Reinaldo Azevedo, jornalista e blogueiro da Veja, não é jurista, não tem formação jurídica, mas tem bom senso e inteligência suficiente para ver o risco evidente que essas medidas rigorosas terminam por causar à própria democracia. Diz ele (aqui):

Toda essa coisa que está sendo chamada de “rigor” vai, na forma dada, acabar contribuindo para… o caixa dois! Se fazer uma doação de campanha corresponde a expor-se à quebra de sigilo fiscal e à abertura de uma investigação na empresa, com multa de até 10 vezes o valor doado, então correr o risco pra quê? Ademais, é preciso ver se procuradores eleitorais são realmente os mais habilitados para apurar dados que são de natureza fiscal.

“Ah, não quer que investigue”. Será? Aplicar multa de R$ 50 milhões numa empresa que doou R$ 5 milhões tem o objetivo de coibir doação acima do limite ou de quebrar a empresa? A resposta está dada na própria pergunta.

Não há nada que empurre mais uma sociedade para a ilegalidade do que o rigor destrambelhado. Os procuradores decidiram ser os Torquemadas do processo eleitoral.

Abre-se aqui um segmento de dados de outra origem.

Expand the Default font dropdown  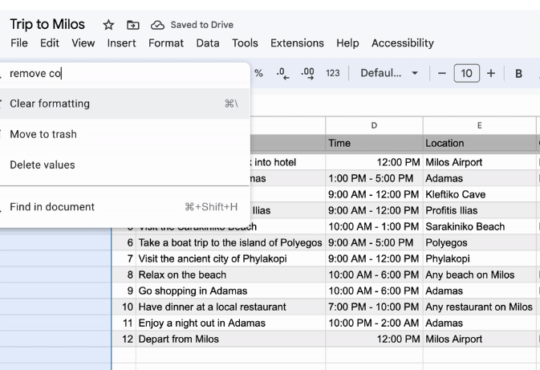click(389, 73)
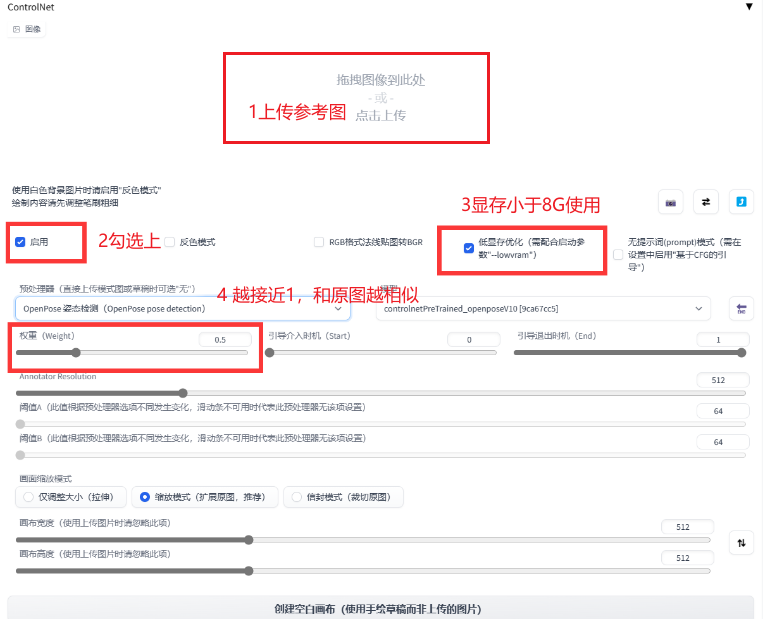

Na ânsia de disciplinar tudo o que está à sua volta, acabarão empurrando os doadores para a ilegalidade mesmo, para o caixa dois.

Ora, a evidência do que digo é dada pelos fatos: quem doou por fora e não deixou registro nenhum, a esta altura, está tranqüilo. É preciso ver se esse número absurdo de ações indica que o processo todo está mesmo eivado de ilegalidades ou se há um problema de, digamos, falta de ponderação de quem avalia.


Essa análise é patente, trivial e vulgar. De tão óbvia, impressiona que o TSE não perceba o que está sendo feito na prática: empurrar os doadores para a ilegalidade e para o risco econômico de perdas severas em pagamentos de multas eleitorais onerosas. Se essa for a lógica, tanto pior, porque o que se quer, então, é impor pela força o regime de doações exclusivamente públicas para as campanhas eleitorais, inibindo as empresas privadas e pessoas físicas de fazerem doações ao partido político ou candidato da sua preferência. Qualquer das duas alternativas são igualmente terríveis: ou a ignorância ou a prepotência.

Comentários

Josias Cardoso disse…
A estipulação e limite legal para a doação por pessoas físicas ou jurídicas consiste em "impor pela força o regime de doações exclusivamente públicas"?

O que fazer, então, com o art. 23 e 81 da Lei das Eleições? Ignorá-los porque, do contrário, estar-se-ia "criminalizando" os doadores, estar-se-ia agindo de modo descomedido? Esperar que as PREs prevariquem?

Criticar a lei, com a apresentação concomitante de melhoras, vá lá. Mas afirmar retoricamente que "o bom senso" levaria ao não ajuizamento (contra legem!) de tais representações e que a manutenção de doações dentro do limite legal seria conduta "inibidora" das doações em geral é, no mínimo, temerário.

Em muitos do casos constata-se a corrência de fraudes, empresas fantasmas, crimes contra a ordem tributária, etc, e não somente excesso de doação. Fazer vista grossa também seria a solução?
Unknown disse…
Josias, não acho que tenha sido este o sentido da manifestação do professor Adriano.
A crítica traz no seu bojo a inutilidade da lei ao fim a que se presta quando sanciona severamente o excesso de doações.
Não discordo da necessidade de limites, nem da apuração de eventuais irregularidades, mas a revisão do modelo é necessária.
cmn disse…
O Professor Adriano está correto. A ação do MPE está jogando para ilegalidade os doadores ilegais.

Ë de se perguntar por que somente passados mais quase onze anos da aprovação da lei 9504, somente agora se está dando efetividade aos artigos 23 e 81 da lei?

O que se vê, mais uma vez, é a tentativa do Judiciário de induzir a necessária reforma de nosso sistema político-eleitoral, diante da inércia do Congresso Nacional.

Lamentavelemente, quem está pagando a conta são os doadores, até mesmo porque os candidatos beneficiários das dosções em excesso não são punidos - outra incongruência da lei, aliás, não há limites para a utilização de recursos próprios do candidato para financiamento de sua campanha.